Thursday, March 17, 2005

 

Vistaprint, Again: Ignore Them at Your Own Peril

Like the Barrons article I mentioned previously, printers who do not see and learn from what Vistaprint is doing are making a mistake. Not that companies have to be like them, as each company needs to determine what will best serve their target audience, but that Vistaprint is doing things that others failed at (iprint.com, imagex.com in their original incarnations), and that the company is still learning.

Vistaprint's constant testing of concepts is a tradition of direct marketing, even back when it was called direct mail, and fabled copywriter John Caples (1900-1990) wrote the headline "They laughed when I sat down at the piano, but when I started to play..." which sold a home study music course. ( http://www.caples.org/about.html and also http://adage.com/century/people/people021.html and you can see a picture of the original ad at http://historyproject.ucdavis.edu/imageapp.php?Major=AD&Minor=T&SlideNum=32.00)

Vistaprint's market testing is profiled at http://www.marketingsherpa.com/sample.cfm?contentID=2943 Caples was a proponent of testing from early in his career. Testing means that things will go wrong. But unlike many company managements, companies that believe in failure, yes, failure, learn more than others. Vistaprint looks like it's working in that tradition. Samples can be viewed at http://www.marketingsherpa.com/vistaprint/study.html

I was chatting with a fellow baseball aficionado about what a bunch of losers certain pitchers were, Cy Young being the biggest loser in baseball history (315), who also holds the record for most wins (511). Most people forget that Babe Ruth, greatest home run hitter of his era (714), who preferred beer and whiskey and not steroids and would recommend the same today, also held the record for striking out (1,330). Too many executives put their companies on tightropes: where there is no expertimentation, there are no successes, only stagnation. Tom Peters has long been encouraging companies to "fail small." That is, to create situations where new things are tried and then incrementally built upon. A benefit of the Internet is that you can fail quickly and small, and when you have success in an experimental approach, you can implement quickly as well.

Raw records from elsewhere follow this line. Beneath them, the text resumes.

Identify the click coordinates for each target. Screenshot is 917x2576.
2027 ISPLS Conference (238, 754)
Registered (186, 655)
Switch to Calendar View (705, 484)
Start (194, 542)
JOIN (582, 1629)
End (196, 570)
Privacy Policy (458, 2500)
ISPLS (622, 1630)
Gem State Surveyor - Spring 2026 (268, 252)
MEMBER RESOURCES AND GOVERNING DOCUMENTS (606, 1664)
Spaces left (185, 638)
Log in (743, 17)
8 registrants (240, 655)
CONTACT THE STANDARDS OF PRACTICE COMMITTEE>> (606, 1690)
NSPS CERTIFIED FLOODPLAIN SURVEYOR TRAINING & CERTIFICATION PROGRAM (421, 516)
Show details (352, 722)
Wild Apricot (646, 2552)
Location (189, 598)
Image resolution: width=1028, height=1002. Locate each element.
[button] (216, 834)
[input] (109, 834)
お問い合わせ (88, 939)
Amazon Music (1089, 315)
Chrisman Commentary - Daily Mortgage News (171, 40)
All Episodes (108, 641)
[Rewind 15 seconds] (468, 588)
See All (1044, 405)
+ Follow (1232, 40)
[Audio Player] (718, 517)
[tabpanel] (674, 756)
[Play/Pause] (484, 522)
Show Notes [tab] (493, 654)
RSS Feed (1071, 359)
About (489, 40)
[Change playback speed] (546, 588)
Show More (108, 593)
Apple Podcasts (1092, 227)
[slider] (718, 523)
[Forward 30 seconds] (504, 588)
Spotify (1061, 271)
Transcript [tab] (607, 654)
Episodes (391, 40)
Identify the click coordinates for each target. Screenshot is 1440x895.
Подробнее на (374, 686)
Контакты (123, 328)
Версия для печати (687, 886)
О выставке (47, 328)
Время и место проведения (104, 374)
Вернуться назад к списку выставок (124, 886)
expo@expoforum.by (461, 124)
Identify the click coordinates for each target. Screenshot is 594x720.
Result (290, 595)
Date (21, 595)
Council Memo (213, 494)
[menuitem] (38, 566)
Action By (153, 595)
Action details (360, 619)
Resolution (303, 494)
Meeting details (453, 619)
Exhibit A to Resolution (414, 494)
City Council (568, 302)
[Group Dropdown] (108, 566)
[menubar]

Vistaprint is in the news today because it has opened new web sites. No, not new plants, not new sales offices, but new web sites. My, how things have changed. http://home.businesswire.com/portal/site/google/index.jsp?ndmViewId=news_view&newsId=20050316005421&newsLang=en

Will Vistaprint succeed in the long run? I don't know. But it's another example of people from outside the printing business who don't know what you're not supposed to do, and then break new ground.

Comments:
I have no idea what their financials are like, and I have not looked at their claims of 10,000 orders a day or 4 million customers (1.3% of the U.S. population, but we don't know how much is non-U.S., and we don't know over what period of time those 4 million have been gathered. It claims more than $50 million in revenue http://www.bizjournals.com/boston/stories/2004/11/08/daily24.html which means that if you assume 250 business days, that's 2.5 million orders, for an average order size of $20. If you use 365 days, that's 3.65 million orders, for an order size of $13.70 per order. It's hard to make money on that unless you're on the Internet; they claim to be profitable, and since they're not publicly traded, we don't know for sure or to what extent, nor do we know how much of that is printing. I remember all of the companies you mention, and telling the ones I could that they were overestimating the marketplace and a number of other things they were mistaken about, and sure enough they all came true. Whether or not Vistaprint is a house of cards (no pun intended, but that was kind of funny come to think of it) or a real business will be revealed in time, of course. As far as the 5/C press goes, they're obviously ganging work based on the lead times that they quote, etc. In order to do that effectively, it helps to have a new press with the best makeready characteristics, and whether or not they have CIM implemented I don't know, but I suspect so; you have to be as "people-free" as possible, especially on the order administration and management side. All of these things work better when you have standard sizes and "template-able" products with a huge flow of centralized orders. Being geographically independent, as the Internet allows, is really important to getting all of these factors working in one's favor.